I'm Back: Economic Musing Number One

First and foremost, I'm back from Hungary. Before now, I've been to Hungary just once, in 1987, back in the Communist Era. Needless to say, there were quite a few changes, mostly economic changes, between then and now. More about this in later musings.
Second of all, despite the title of this post, I don't intend to number all of the Economics Musings, and like I said in the previous post, I don't intend to write only Economics Musings. Nuff said.
Let's get down to business.
The main reason that I think that modern Economics is broken is that it's not a predictive science. Let's make this clearer: since at least the time of Isaac Newton, Physics has been a predictive science. We know with fantastic accuracy where hundreds of objects in our Solar System are going to be in the next few centuries (never mind the wonderful experiment of dropping your pen and checking whether and when it hits the ground!).
We can say the same thing about the predictive ability of Genetics since the times of Gregor Mendel. However, this is definitely not the case with economics!
Arguably the most important economic variable is GDP. Now, if one were to predict say the GDP in Israel in the next couple of years, one would probably not be very wrong, if one were to use the current GDP. So the GDP changes from year to year, but not by much, only a few percent. Needless to say that this adds up over the years, and if one were to predict the GDP of Israel 50 years from now, one would be in serious trouble!
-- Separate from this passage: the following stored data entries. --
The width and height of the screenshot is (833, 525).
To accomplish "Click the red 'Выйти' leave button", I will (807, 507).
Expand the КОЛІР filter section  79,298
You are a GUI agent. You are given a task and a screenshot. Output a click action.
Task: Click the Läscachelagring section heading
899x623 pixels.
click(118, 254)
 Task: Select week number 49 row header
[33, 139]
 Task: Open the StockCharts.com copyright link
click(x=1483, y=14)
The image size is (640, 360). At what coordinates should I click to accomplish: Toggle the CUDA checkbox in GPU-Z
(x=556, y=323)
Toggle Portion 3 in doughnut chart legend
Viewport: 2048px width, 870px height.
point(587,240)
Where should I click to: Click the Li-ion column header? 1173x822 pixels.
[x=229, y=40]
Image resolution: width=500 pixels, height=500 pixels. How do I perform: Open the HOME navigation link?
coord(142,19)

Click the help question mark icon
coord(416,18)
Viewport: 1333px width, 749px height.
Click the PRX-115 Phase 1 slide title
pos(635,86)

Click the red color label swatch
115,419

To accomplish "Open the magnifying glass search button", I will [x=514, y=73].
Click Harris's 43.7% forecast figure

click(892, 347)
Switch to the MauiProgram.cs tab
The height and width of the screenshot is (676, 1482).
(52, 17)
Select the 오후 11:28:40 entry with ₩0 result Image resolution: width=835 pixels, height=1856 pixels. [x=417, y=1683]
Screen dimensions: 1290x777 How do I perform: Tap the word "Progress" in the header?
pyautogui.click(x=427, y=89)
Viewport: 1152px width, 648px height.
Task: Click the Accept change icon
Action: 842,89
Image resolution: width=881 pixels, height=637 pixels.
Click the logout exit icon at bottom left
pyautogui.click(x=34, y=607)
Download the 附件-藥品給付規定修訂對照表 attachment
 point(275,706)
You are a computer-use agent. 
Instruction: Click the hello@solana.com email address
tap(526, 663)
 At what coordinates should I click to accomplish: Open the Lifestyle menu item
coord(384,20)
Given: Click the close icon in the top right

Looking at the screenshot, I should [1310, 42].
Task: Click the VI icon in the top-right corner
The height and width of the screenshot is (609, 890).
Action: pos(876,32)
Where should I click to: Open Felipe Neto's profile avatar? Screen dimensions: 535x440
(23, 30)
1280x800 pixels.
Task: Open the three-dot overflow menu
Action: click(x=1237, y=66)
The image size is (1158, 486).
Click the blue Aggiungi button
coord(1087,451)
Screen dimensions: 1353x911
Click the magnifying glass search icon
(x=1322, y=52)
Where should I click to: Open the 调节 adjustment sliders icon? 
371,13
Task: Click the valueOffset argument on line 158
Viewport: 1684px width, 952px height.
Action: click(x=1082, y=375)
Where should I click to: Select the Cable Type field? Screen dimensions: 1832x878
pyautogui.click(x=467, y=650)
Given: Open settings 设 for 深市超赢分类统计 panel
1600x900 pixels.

But that's not all. The change in GDP is called Economic Growth, and it is also very important (the question of whether the Economy is in a recession or in a boom is a question of Economic Growth). Now Israel's growth was supposed to be something like 5% this year. Yesterday we found out that in the second quarter it was only 3.3% (on a yearly basis). Anyone care to guess what the 2011 GDP growth in Israel is going to be? (when more than half the year is over! this is predicting the present, not the future!)
Like I said yesterday we found out the the earlier prediction might be 50% off, and will almost certainly be at least 20% off. This is normal in Economics, hence my saying that current economics is not a predictive science.
Economists faced with this truth are saying to me things like: 'Look, Economics is hard, so many things effect GDP Growth, it's hard to predict!" They are right of course.
All I'm claiming is that given how many things effect GDP, the tools (equations, models) used by economists are too simple, and too simplistic.